In recent weeks there have been more and more in-person (or real) meetings and events. Some of these have presented opportunities for the FMB to speak out on behalf of members, especially if Scottish Government Ministers are present, as was the case at the launch of the Green Home Festival. During the pandemic related lockdowns, the FMB continued its lobbying and advocacy work in Scotland, albeit via Zoom or Teams meetings. So it’s been refreshing to press the flesh once again.
Conversations with Minister for Business, Trade, Tourism and Enterprise: Ivan McKee
I spoke with Ivan McKee, Minister for Business, Trade, Tourism and Enterprise and one of his officials at an event in Glasgow at the end of September. The Minister is keen, diary permitting to speak at the FMB’s Building Conference on 8 November. He is passionate about the changes needed across and within the construction industry to prepare for the new decarbonisation workload. Here, there is some consistency with the FMB’s campaigning work on a national retrofit strategy. We need to involve the skills, capacity and willingness of FMB members as quality local building firms to deliver retrofit works to our homes. Otherwise, decarbonisation and delivering net zero will not be possible.

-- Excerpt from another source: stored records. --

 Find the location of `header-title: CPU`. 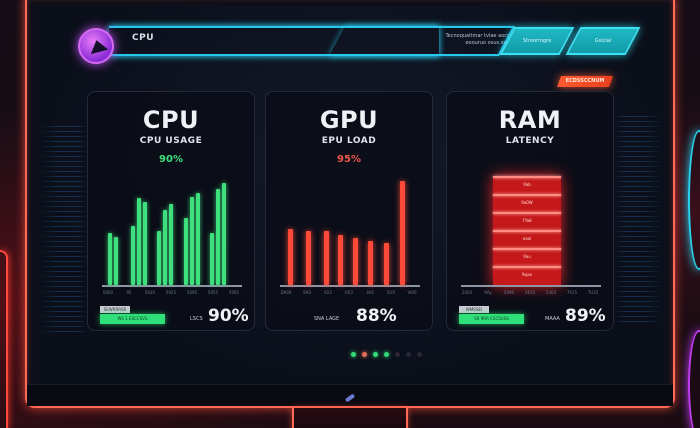

header-title: CPU is located at coordinates (144, 38).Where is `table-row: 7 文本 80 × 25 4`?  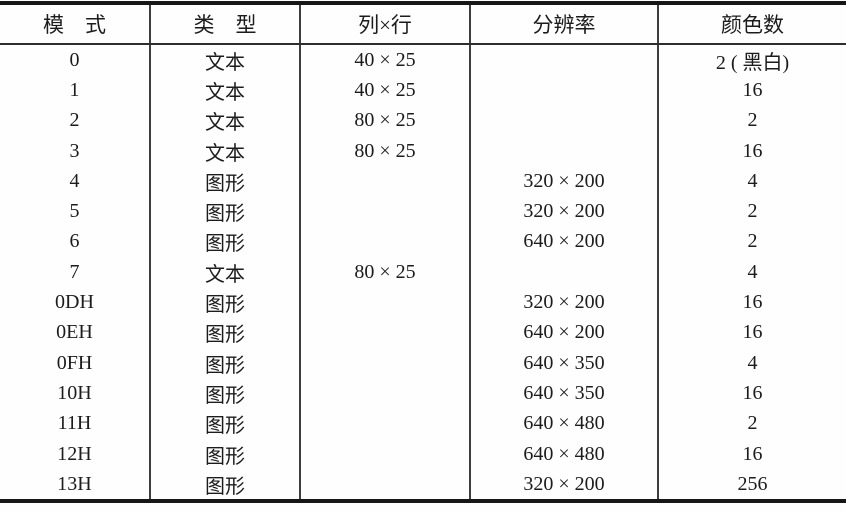
table-row: 7 文本 80 × 25 4 is located at coordinates (423, 272).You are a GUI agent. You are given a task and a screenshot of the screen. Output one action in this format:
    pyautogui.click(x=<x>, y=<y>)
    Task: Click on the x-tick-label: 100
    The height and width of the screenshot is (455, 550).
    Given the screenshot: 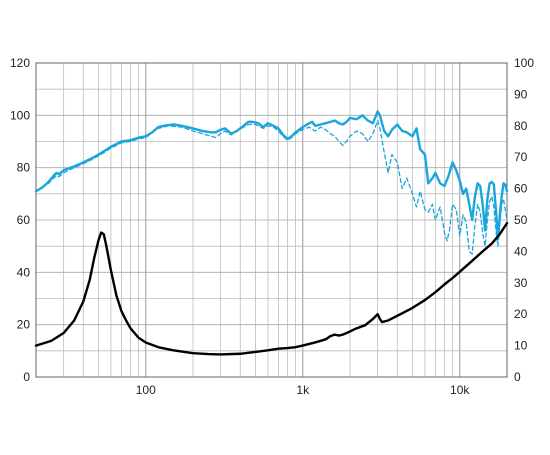 What is the action you would take?
    pyautogui.click(x=146, y=390)
    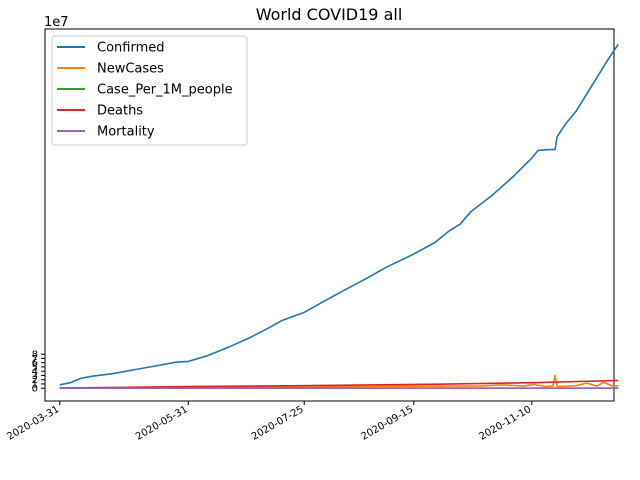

The Scottish Parliament’s Cross-Party Group (CPG) on Construction reconvenes
On the topic of net zero, this was the focus at the first in-person meeting of the Scottish Parliament’s Cross-Party Group (CPG) on Construction in over 30 months on Tuesday 6 October. I am the current Secretary of the CPG. Officially the CPG is the forum for MSPs, construction industry stakeholders and interested parties to engage directly with each other and discuss opportunities and challenges facing the sector. Ultimately the CPG works to help the development of better policy. The FMB needs to be involved if we are to influence policy positively on behalf of our members.
This meeting focused on the new Fife College Learning Campus which is a case study of the new Scottish Government standard for net zero public sector buildings. A few FMB members in Scotland are becoming familiar with this new voluntary standard which applies to public sector construction projects across new build and refurbishment. The design approach taken to the Fife College project, according to Andrew Stupart from Reiach & Hall Architects has resulted in 3200t of CO2 equivalent not being emitted into the atmosphere.
At the meeting, our Scotland President Alastair Raitt posed a question on whether the hierarchy of regulatory systems: planning, building standards and health and safety, can be looked into as there are conflicts to iron out if existing buildings are to have energy retrofit measures installed. Suffice to say, this is a tough one to answer!
Next on the agenda
Next month, Alastair and I are taking this up with another Scottish Government Minister, Patrick Harvie MSP so it’s great to have Alastar involved in our lobbying work. More on the outcome of this key meeting next month.